It is always fascinating to watch a conductor at work in rehearsal. The subject of this DVD, Karl Böhm (1894-1981), is no exception especially since he was the last conductor with a direct link to his mentor, the composer of Don Juan
, Richard Strauss. As Wolfgang Stähr says in his erudite notes to this album, “Conductors typically fall into two groups those who despise rehearsals [and dismiss them] … and those fanatics who are obsessed by every detail and who fit sounds together like a clockmaker, examining every bar, every note and every accent with microscopic care and meticulousness …” Böhm belonged to the latter group.
Just a reminder first about Don Juan
. This tone poem was premiered in Weimar to great enthusiasm in November 1889. Shortly afterwards it was performed in Vienna in the same hall as this performance, Vienna’s Grosser Musikvereinsaal, conducted, as in Weimar, by Richard Strauss himself. Although the critics were divided, the audience loved it and Don Juan
established the reputation of the 24-year old composer. Unlike Mozart's musical depiction, Strauss’s Don is based on the poet, Nikolaus Lenau’s viewpoint, a portrait of a roué’s promiscuity springing from his hopeless quest to find the ideal woman. Despairing of finding her and at length weary of life and filled with self-loathing, he wills only death and allows a much inferior swordsman to slay him. The music tells all.
Böhm’s rehearsals attracted many anecdotes; few were flattering. The Vienna Philharmonic players were well used to his pedantry and often told stories about his obsessive attention to detail. Strict, grumpy with a waspish humour, he was an authoritarian but respected by the orchestra. One is aware of all this as soon as the rehearsal begins when he insists on repeat after repeat after repeat of the exciting opening peroration and the following sexy love theme to obtain perfection following exactly the way Richard Strauss wanted his music played. Böhm is shown to be keen to ensure maximum balance and clarity; there is no concession to an understanding of the piece although that would probably not be necessary since the shape of Don Juan would be very familiar to most members of the Vienna Philharmonic. Böhm’s comments and directions are all technical - there is no imagination shown outside the notes.
As an aside and to compare conducting styles, I would just mention the working methods of another conductor, Sir Roger Norrington, shown rehearsing Berlioz’s Le Corsair
Overture with the Stuttgart Orchestra on ‘The Romantics’, a 2007 Hänssler DVD. There is something of a similarity between characters of the Corsair and Don Juan. Norrington graphically conveys the essential meaning of Berlioz’s music when he says “Think of a swashbuckling film starring Errol Flynn [and he imitates a sword fight] and you’ve got the personality of Le Corsair.”

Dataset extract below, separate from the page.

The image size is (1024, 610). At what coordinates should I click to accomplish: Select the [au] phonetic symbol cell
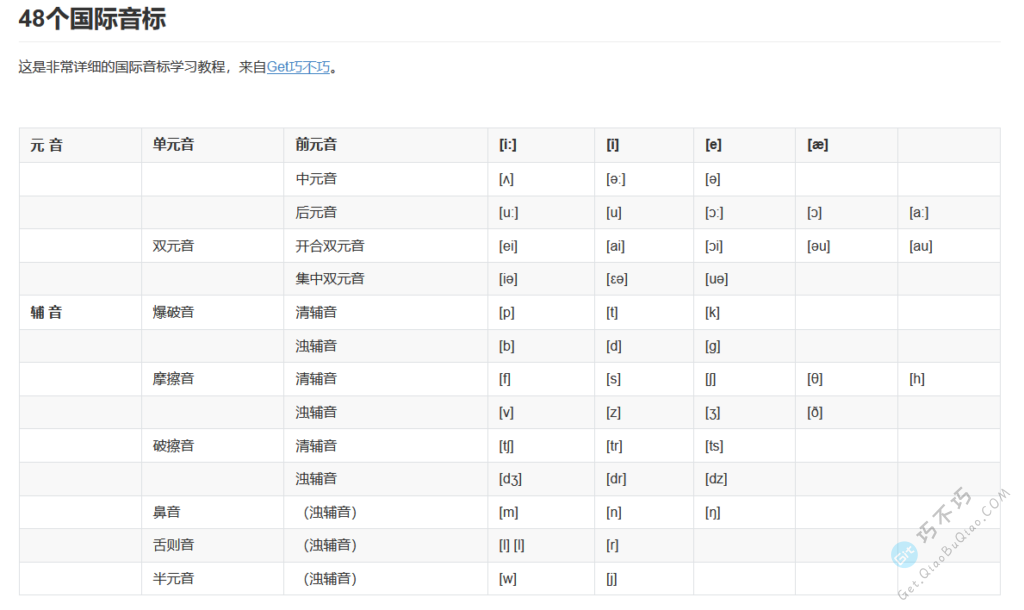(921, 245)
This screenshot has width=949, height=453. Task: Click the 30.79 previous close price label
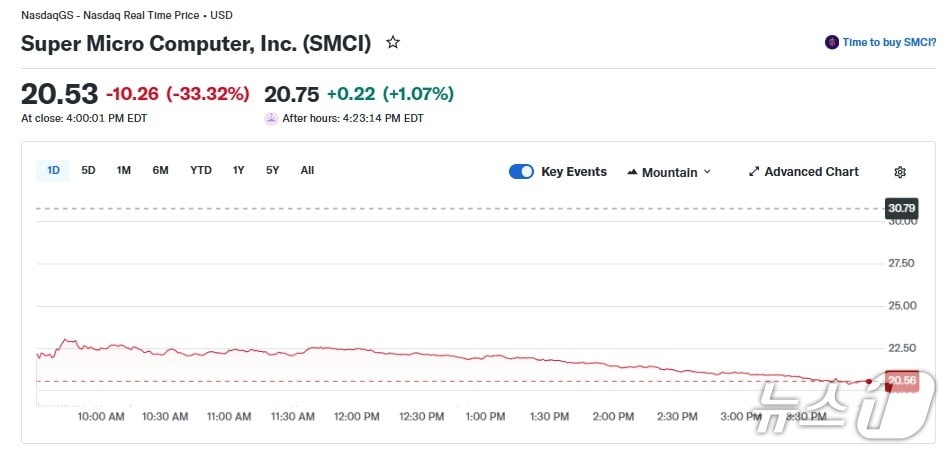[x=901, y=208]
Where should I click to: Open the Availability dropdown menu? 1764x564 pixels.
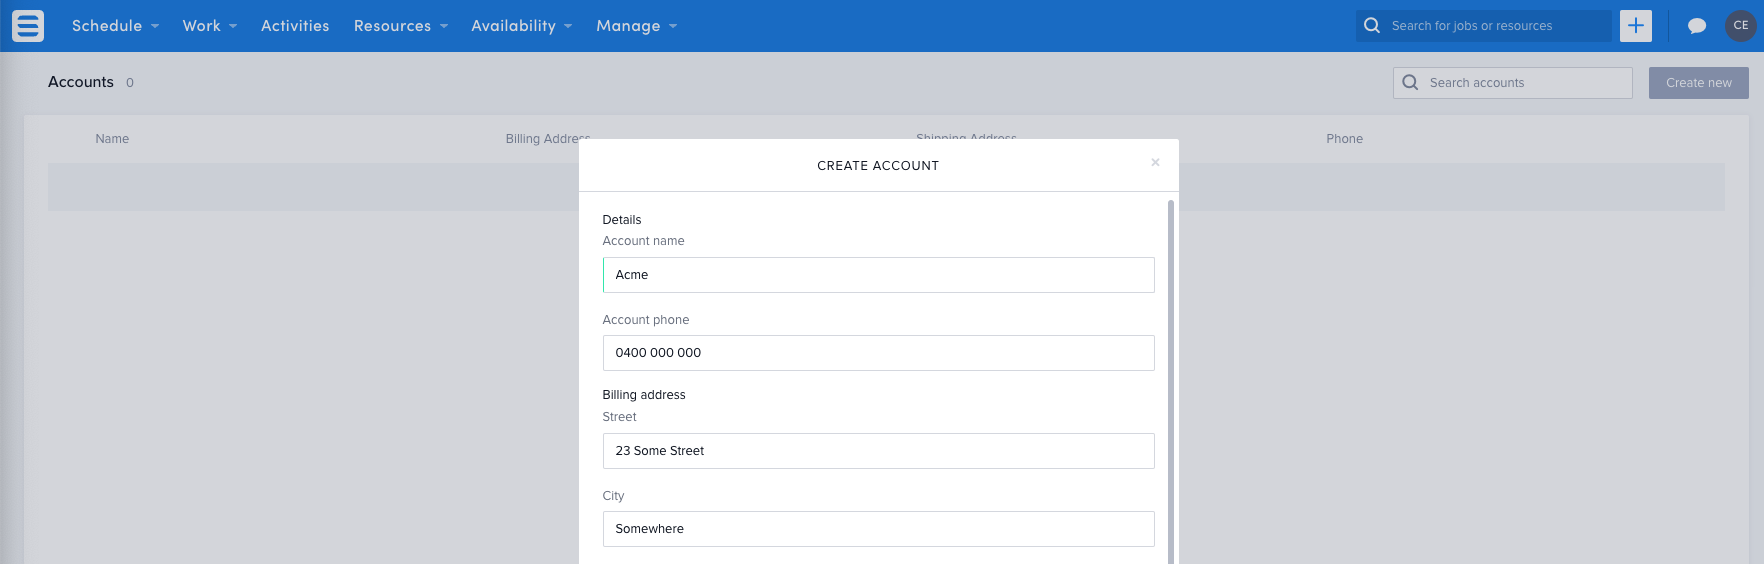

Following the rehearsal you see Don Juan
in performance - Böhm on the podium with a strict baton technique and instructions conveyed with the snatch of the free hand or an expressive eye. The performance is certainly powerful showing a more rounded Don Juan
– more mischievous and witty and vulnerable perhaps than usual. If I were to choose my ideal Don Juan
it would have to be the thrilling and voluptuous reading given by Fritz Reiner with the Chicago Symphony Orchestra and recorded by RCA Victor in December 1954.
The bonus material offers Marcel Prawy’s valuable insight into Böhm’s friendship with his mentor Richard Strauss and into the background of Lenau’s Juan and the Strauss symphonic poem.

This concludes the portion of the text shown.